The New York Times has called for the U.S. government to offer amnesty to Edward Snowden, the NSA contractor who broke his oath to that same government and has severely damaged the work it does to keep the U.S. safe.
A tiny proportion of Snowden’s disclosures, if any at all, have concerned unequivocally illegal work by the U.S. government. Regarding the NSA’s infamous metadata program, the Times relies on a federal judge’s ruling that it is probably unconstitutional — but another federal judge has disagreed.
That metadata system is overseen by Congress and is regularly reviewed by a classified federal court. It is possible the Supreme Court will strike down the program, but the constitutional precedent from 1974’s Smith v. Maryland regarding metadata is quite clear.
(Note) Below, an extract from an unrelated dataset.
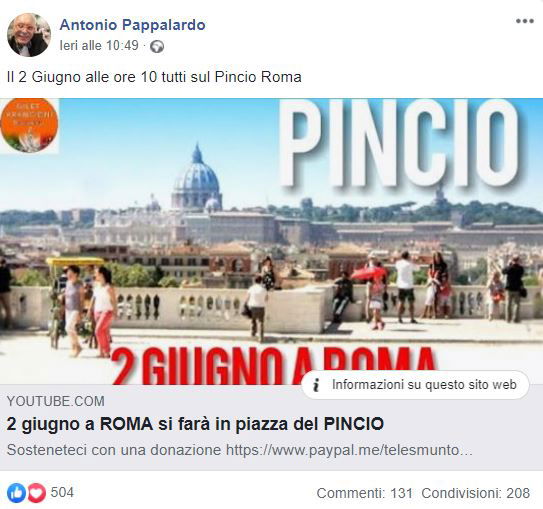
Task: Open the three-dot post options menu
Action: pyautogui.click(x=524, y=21)
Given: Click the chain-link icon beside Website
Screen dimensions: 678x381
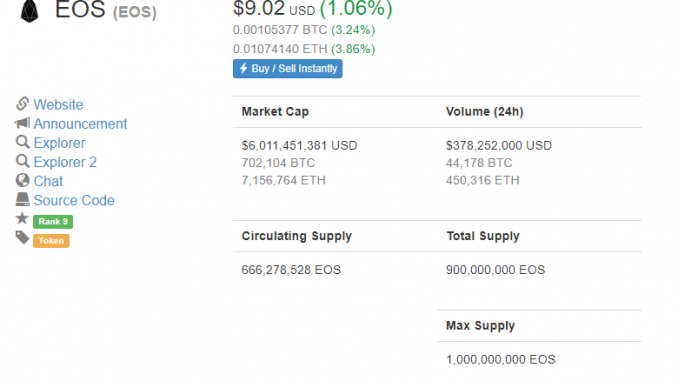Looking at the screenshot, I should coord(22,104).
The Times’ favored ruling, which argues that Smith has been invalidated by technological advances, is much less convincing, and in any case has to be heard by the nation’s highest court.
#ad#The other accomplishments the Times attributes to Snowden are even less impressive: He revealed that the NSA has exploited, for the sake of intelligence gathering, many of the systems private firms use to encrypt information, a practice “damaging [to] businesses that depended on this trust.” It is a strange day when the New York Times believes breaking the law is justified — laudable, even — if it might protect the competitiveness of American businesses. Similarly, the exposure that Director of National Intelligence James Clapper was less than honest with Congress about the NSA’s gathering of data on Americans is important — but this revelation doesn’t justify the gravest intelligence breach in U.S. history.
Snowden did expose several internal audits by the NSA that revealed isolated instances of mistakes and overreach, a minuscule number among the NSA’s operations — and not ongoing illegal practices. At another point, the secret court that oversees the NSA reined in the agency’s domestic work and criticized the agency for not being more honest about it. Both instances led to reforms at the NSA. If Snowden felt that those audits and reports should have been made public anyway, he could have taken them to the House and Senate Intelligence Committees rather than fleeing to Kowloon Bay and then Moscow.
What is most striking about Snowden’s leaks is the sheer amount of them that have nothing to do with Americans’ privacy at all. Snowden stole and has now helped publish documents that lay out the entirety of the U.S.’s classified budget, detail American-run intelligence programs abroad that have no effect on the privacy of those protected by our laws, and reveal the intelligence work of our allies, too. Regardless of the efficacy of the programs that may now be halted, exposing reams of data on the work of U.S. intelligence agencies sets their work back years, and leaves America less safe.
Snowden hasn’t exposed clearly illegal work by the U.S. government that he couldn’t have shed light on or halted any other way. (He claims to have spoken to NSA superiors, which they deny, and that is just one of the possible avenues.) He should therefore be punished like anyone else who breaks his oath to keep classified information secret.
Maintaining otherwise sets a dangerous precedent for protecting future leakers on the grounds that they expose something that is, say, merely politically unpopular. Snowden has done huge damage to the work of his country’s security services — now and in the future — and is hiding from the due punishment by seeking refuge in a hostile foreign country that benefits from the fallout of his work. This sounds more like a defector than a whistleblower.